## TASK INPUT

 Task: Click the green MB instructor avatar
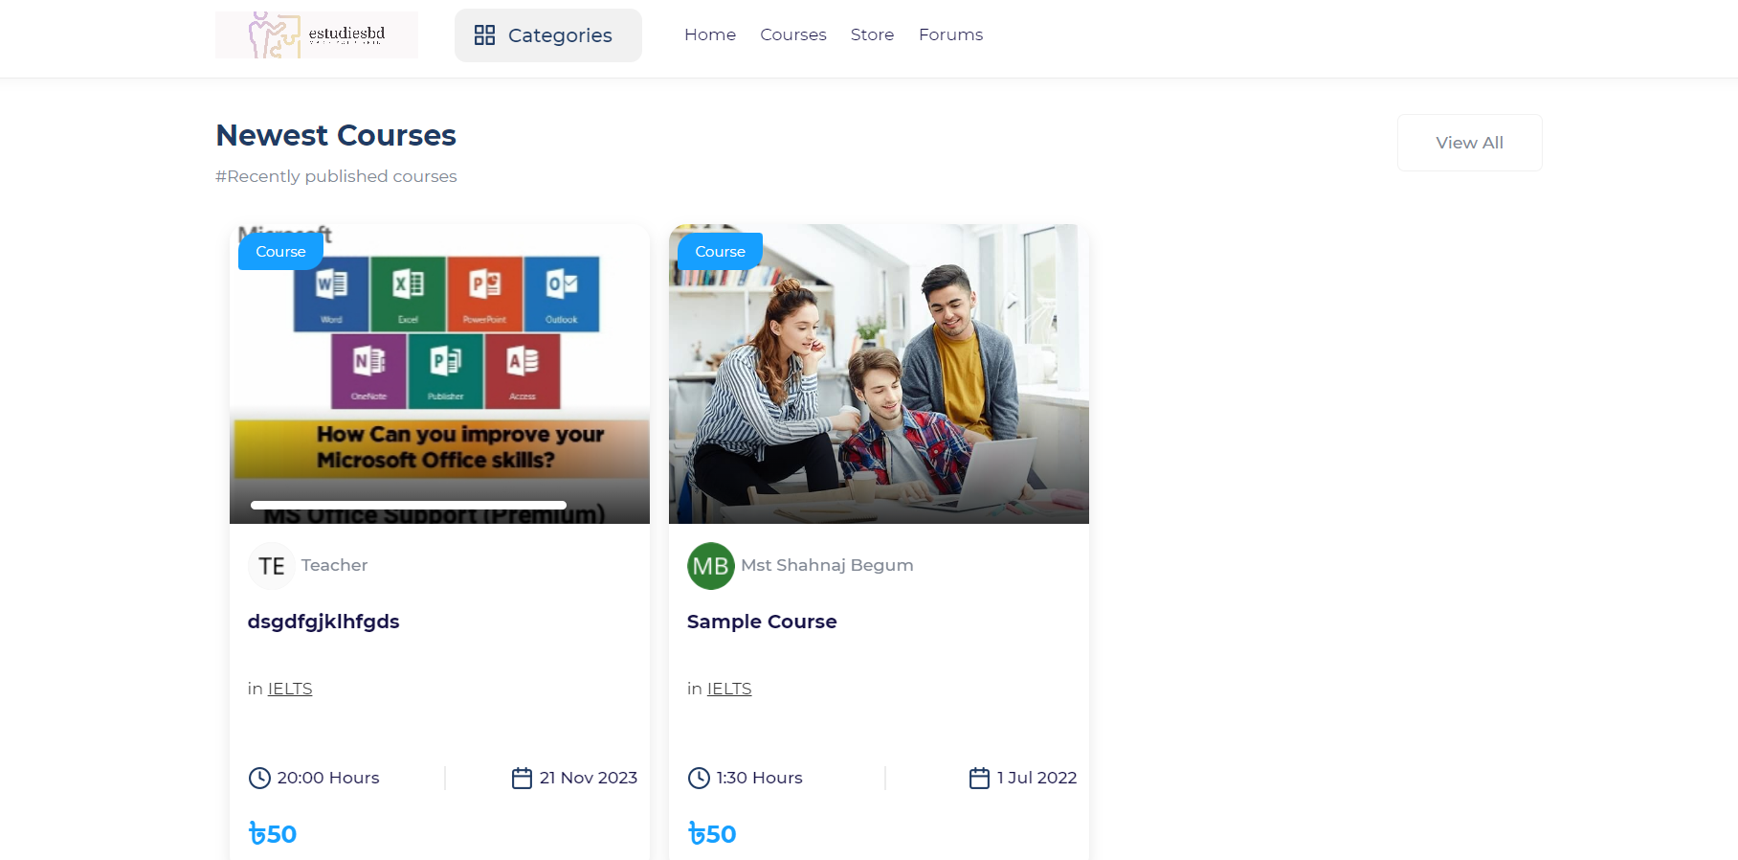coord(710,566)
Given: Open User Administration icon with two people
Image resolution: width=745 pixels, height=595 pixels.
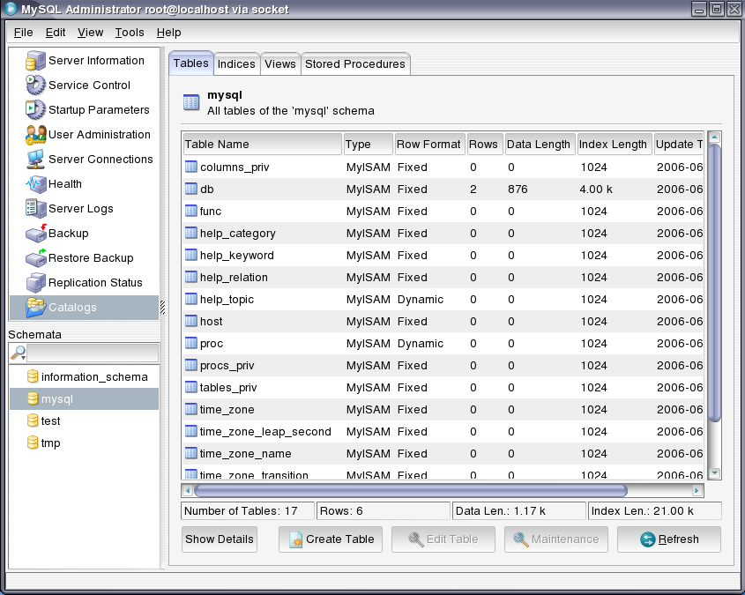Looking at the screenshot, I should pos(35,135).
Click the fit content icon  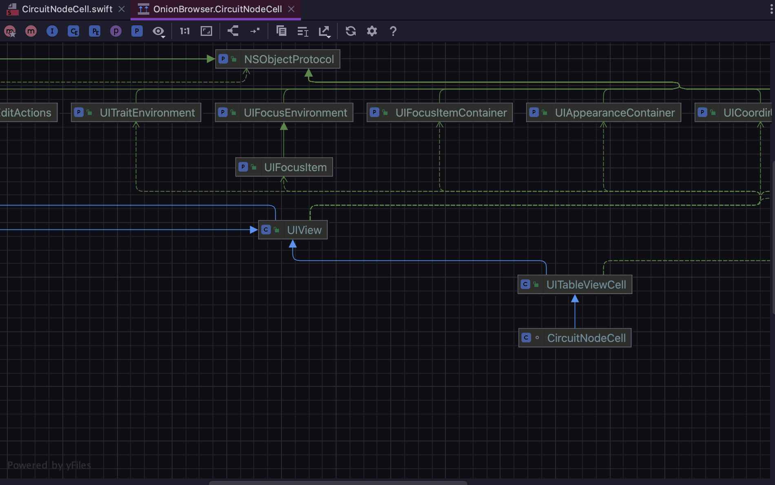[206, 31]
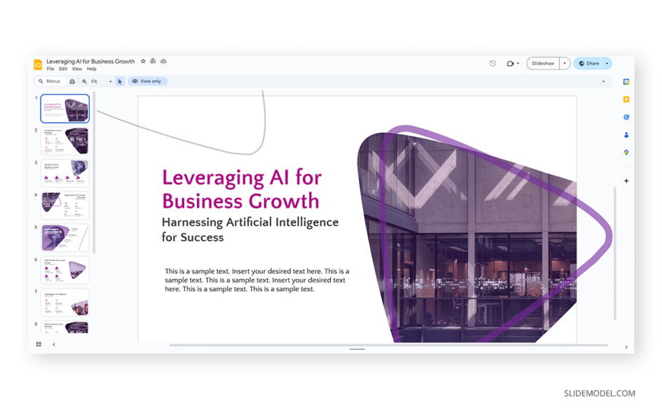Star the Leveraging AI presentation

coord(143,62)
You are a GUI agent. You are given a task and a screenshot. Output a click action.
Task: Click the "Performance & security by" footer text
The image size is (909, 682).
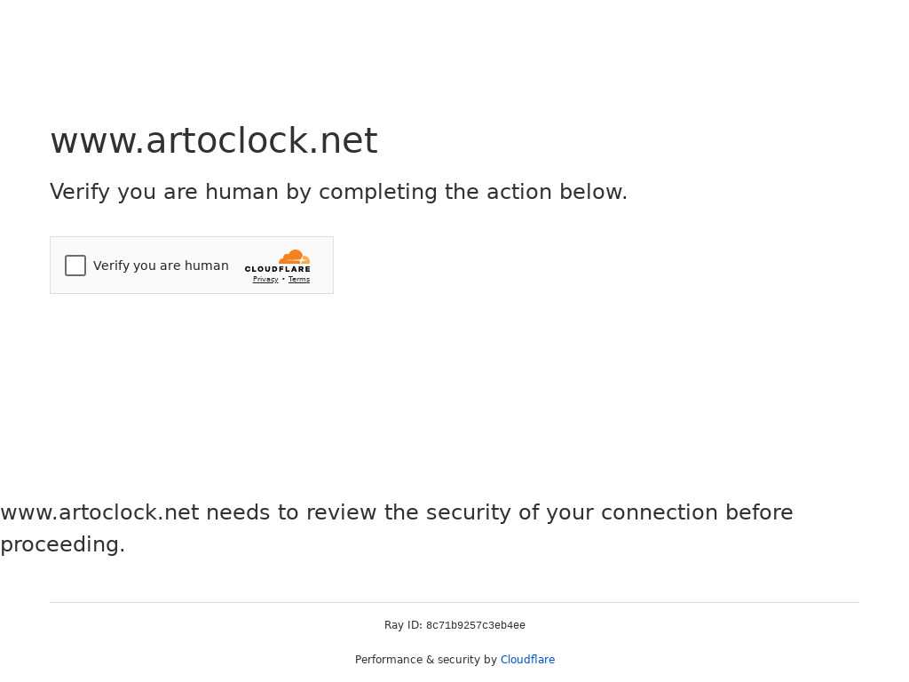click(426, 660)
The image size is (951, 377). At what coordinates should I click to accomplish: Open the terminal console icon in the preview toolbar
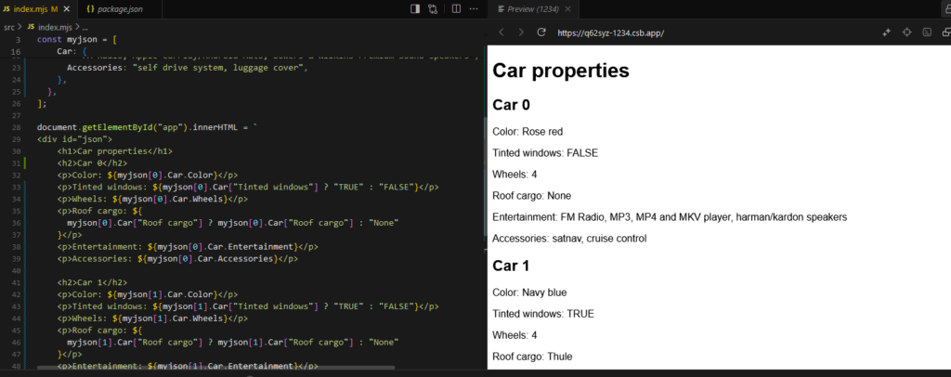pos(928,33)
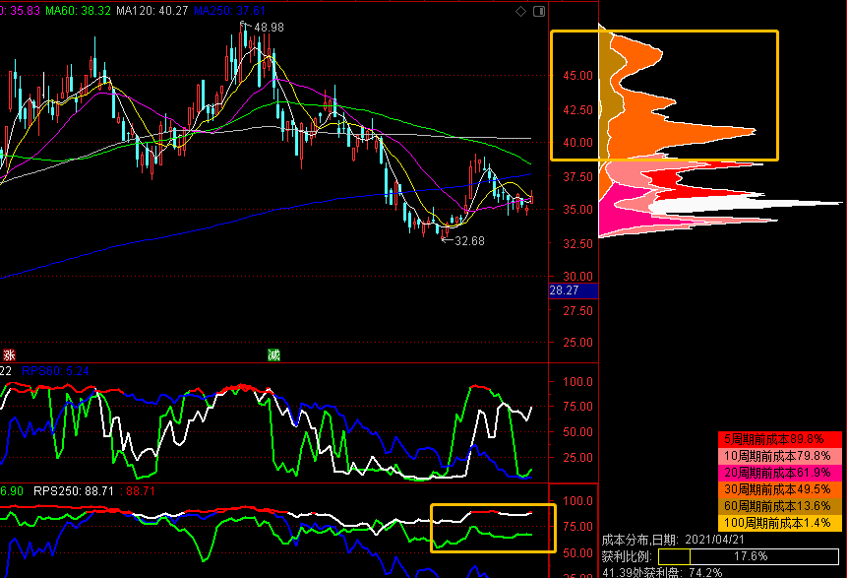The height and width of the screenshot is (578, 847).
Task: Toggle the side panel layout icon
Action: pyautogui.click(x=539, y=12)
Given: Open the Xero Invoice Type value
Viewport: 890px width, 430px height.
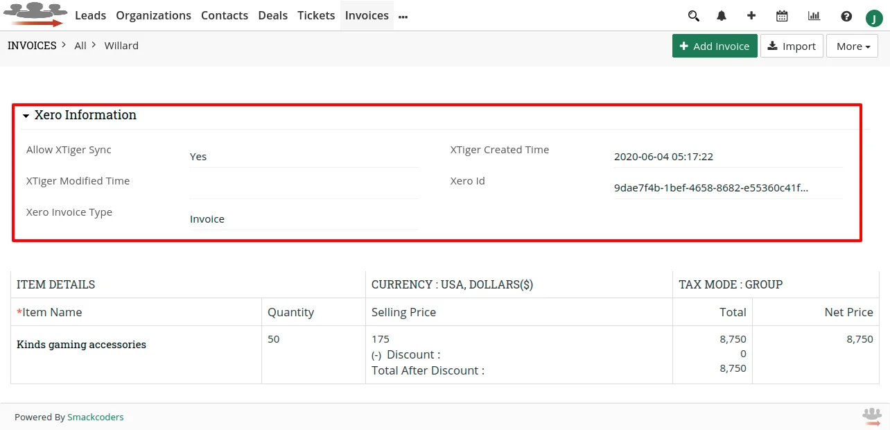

## WORK INSTRUCTIONS
Return exactly the lines from the line with "You are a GUI" through the last line of the data above, both included; pictures do not go in the answer.

## ANSWER SECTION
You are a GUI agent. You are given a task and a screenshot. Output a click action.
Task: Click the "Performance & security by" footer text
The image size is (909, 682).
click(426, 660)
The image size is (951, 377). At what coordinates should I click to accomplish: Open the terminal console icon in the preview toolbar
pos(928,33)
The height and width of the screenshot is (578, 847).
Task: Toggle the side panel layout icon
Action: pyautogui.click(x=539, y=12)
Given: Open the Xero Invoice Type value
Viewport: 890px width, 430px height.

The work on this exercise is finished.